Implementing Protected Routes: Securing Your Application
With our authentication system in place, we can now implement protected routes that are only accessible to authenticated users. We'll start by updating our home page to require authentication.
Update app/page.tsx:
import { getTokens } from "next-firebase-auth-edge";
import { cookies } from "next/headers";
import { notFound } from "next/navigation";
import { clientConfig, serverConfig } from "../config";
import HomePage from "./HomePage";
export default async function Home() {
const tokens = await getTokens(cookies(), {
apiKey: clientConfig.apiKey,
cookieName: serverConfig.cookieName,
cookieSignatureKeys: serverConfig.cookieSignatureKeys,
serviceAccount: serverConfig.serviceAccount,
});
if (!tokens) {
notFound();
}
return <HomePage email={tokens?.decodedToken.email} />;
}
This server component checks for the presence of valid authentication tokens. If no valid token is found, it triggers a 404 Not Found response.

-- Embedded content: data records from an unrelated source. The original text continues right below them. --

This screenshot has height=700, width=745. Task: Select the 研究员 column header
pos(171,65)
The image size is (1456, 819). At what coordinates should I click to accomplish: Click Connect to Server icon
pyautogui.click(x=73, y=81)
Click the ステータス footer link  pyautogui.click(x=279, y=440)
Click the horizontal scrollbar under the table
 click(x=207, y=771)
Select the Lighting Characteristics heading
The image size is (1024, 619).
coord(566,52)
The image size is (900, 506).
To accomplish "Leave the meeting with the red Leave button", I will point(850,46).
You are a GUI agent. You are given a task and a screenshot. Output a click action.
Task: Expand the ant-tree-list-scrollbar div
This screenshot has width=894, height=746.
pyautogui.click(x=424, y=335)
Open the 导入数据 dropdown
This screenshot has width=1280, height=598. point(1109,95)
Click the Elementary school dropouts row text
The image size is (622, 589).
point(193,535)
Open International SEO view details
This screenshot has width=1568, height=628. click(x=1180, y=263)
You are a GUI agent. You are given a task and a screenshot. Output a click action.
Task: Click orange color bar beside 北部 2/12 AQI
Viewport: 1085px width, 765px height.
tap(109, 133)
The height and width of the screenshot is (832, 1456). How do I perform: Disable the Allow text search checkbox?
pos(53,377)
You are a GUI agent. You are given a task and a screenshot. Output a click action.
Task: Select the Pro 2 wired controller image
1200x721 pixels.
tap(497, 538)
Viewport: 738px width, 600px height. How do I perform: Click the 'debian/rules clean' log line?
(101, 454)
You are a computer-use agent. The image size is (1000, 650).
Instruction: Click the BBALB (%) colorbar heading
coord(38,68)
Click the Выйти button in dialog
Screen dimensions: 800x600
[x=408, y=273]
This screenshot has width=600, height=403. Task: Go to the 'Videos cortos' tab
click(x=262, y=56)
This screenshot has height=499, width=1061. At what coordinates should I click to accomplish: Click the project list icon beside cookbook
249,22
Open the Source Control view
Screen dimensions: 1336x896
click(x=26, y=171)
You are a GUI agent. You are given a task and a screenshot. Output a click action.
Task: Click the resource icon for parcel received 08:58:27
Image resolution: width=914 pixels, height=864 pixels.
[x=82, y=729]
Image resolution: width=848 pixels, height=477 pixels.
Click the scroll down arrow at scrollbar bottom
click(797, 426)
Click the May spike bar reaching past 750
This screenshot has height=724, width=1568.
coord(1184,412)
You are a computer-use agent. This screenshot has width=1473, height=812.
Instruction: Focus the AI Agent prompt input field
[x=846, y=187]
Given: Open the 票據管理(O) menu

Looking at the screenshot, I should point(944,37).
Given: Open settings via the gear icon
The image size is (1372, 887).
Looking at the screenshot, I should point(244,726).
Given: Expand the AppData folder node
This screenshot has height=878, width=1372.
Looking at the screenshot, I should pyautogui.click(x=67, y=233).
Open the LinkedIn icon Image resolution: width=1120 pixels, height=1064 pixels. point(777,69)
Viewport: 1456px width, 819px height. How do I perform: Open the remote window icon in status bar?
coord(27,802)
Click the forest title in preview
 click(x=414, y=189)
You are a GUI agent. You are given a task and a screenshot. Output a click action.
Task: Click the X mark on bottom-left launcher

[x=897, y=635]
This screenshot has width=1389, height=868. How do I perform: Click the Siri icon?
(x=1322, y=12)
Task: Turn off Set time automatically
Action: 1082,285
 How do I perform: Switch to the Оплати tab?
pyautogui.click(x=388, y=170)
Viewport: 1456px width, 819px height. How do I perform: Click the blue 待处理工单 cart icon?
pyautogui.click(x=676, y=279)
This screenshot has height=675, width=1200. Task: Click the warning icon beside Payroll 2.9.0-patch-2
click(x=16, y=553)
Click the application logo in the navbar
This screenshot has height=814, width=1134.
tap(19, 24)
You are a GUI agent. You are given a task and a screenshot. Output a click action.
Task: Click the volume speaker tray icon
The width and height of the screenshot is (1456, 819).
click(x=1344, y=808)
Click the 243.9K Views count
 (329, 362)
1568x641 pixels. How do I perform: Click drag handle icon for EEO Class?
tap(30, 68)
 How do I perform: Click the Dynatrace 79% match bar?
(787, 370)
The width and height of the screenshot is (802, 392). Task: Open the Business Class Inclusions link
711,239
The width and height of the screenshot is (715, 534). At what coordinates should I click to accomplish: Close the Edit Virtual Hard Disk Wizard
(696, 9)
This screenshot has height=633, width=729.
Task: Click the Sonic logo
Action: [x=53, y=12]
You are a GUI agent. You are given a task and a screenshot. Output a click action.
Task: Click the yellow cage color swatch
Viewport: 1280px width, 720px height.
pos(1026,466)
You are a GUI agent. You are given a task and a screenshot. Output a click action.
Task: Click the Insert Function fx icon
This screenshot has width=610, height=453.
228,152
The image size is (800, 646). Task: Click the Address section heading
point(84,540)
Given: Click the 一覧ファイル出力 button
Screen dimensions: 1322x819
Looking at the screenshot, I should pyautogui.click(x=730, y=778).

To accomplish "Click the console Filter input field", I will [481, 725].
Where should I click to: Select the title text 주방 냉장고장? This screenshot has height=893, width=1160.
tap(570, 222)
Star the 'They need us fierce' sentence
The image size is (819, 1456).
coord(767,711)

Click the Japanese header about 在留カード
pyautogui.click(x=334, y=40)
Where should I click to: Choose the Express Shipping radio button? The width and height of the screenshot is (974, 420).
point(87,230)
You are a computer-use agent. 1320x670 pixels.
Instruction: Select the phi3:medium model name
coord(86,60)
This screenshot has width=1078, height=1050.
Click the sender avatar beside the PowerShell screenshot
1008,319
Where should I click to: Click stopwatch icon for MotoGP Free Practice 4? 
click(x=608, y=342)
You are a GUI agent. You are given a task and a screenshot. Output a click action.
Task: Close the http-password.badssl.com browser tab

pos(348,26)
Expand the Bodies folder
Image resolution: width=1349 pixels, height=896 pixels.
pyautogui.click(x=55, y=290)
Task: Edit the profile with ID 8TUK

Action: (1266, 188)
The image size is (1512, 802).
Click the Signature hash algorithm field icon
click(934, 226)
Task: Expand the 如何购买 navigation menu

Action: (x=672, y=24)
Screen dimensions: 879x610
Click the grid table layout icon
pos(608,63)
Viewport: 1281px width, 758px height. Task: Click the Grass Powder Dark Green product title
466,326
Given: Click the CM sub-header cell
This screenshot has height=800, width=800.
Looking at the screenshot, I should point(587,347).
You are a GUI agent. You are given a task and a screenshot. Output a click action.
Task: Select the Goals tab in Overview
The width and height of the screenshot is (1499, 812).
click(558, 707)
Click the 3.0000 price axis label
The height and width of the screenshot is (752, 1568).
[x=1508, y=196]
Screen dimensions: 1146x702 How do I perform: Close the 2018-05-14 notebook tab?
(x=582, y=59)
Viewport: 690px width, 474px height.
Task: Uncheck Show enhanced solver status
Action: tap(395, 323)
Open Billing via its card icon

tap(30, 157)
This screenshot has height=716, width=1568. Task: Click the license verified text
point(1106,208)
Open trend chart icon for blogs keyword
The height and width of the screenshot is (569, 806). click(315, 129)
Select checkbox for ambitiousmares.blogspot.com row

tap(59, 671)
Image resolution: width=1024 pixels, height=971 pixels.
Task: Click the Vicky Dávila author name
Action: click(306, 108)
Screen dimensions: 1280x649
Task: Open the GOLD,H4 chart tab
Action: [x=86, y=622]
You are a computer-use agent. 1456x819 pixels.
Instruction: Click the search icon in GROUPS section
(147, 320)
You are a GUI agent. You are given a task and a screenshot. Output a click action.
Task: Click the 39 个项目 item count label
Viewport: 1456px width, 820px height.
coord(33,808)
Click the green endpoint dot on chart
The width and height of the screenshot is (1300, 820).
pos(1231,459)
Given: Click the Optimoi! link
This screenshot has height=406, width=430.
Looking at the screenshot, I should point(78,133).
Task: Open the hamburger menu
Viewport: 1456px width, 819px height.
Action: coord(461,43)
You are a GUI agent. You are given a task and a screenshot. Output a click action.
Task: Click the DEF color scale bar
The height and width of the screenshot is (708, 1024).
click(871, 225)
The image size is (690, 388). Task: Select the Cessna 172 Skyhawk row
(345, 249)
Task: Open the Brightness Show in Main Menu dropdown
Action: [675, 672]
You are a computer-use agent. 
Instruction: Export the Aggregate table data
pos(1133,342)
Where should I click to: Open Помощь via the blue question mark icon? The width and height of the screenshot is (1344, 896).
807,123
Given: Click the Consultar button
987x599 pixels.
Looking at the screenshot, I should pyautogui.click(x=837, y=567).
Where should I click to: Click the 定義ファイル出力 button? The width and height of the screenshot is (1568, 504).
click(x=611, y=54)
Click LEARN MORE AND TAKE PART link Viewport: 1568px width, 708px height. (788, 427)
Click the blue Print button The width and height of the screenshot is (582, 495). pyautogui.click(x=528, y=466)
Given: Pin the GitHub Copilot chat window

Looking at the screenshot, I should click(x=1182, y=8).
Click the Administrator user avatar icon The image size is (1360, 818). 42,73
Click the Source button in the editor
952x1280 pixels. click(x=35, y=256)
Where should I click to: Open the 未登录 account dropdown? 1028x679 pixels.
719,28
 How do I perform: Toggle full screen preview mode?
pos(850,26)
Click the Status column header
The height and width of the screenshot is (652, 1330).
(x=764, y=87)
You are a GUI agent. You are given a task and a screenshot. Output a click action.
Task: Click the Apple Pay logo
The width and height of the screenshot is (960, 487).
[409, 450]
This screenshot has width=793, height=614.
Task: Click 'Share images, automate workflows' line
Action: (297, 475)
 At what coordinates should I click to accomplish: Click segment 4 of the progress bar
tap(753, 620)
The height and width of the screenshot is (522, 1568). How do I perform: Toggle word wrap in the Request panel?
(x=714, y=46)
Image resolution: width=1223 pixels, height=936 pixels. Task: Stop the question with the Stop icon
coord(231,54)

Next, create app/HomePage.tsx:
"use client";
import { useRouter } from "next/navigation";
import { getAuth, signOut } from "firebase/auth";
import { app } from "../firebase";
interface HomePageProps {
email: string;
}
export default function HomePage({ email }: HomePageProps) {
const router = useRouter();
async function handleLogout() {
await signOut(getAuth(app));
await fetch("/api/logout");
router.push("/login");
}
return (
<main className="flex min-h-screen flex-col items-center justify-center p-24">
<h1 className="text-xl mb-4">Welcome to Your Secure Dashboard</h1>
<p className="mb-8">
Hello, <strong>{email}</strong>! You're now in a protected area.
</p>
<button
onClick={handleLogout}
className="text-white bg-blue-600 hover:bg-blue-700 focus:ring-4 focus:outline-none focus:ring-blue-300 font-medium rounded-lg text-sm px-5 py-2.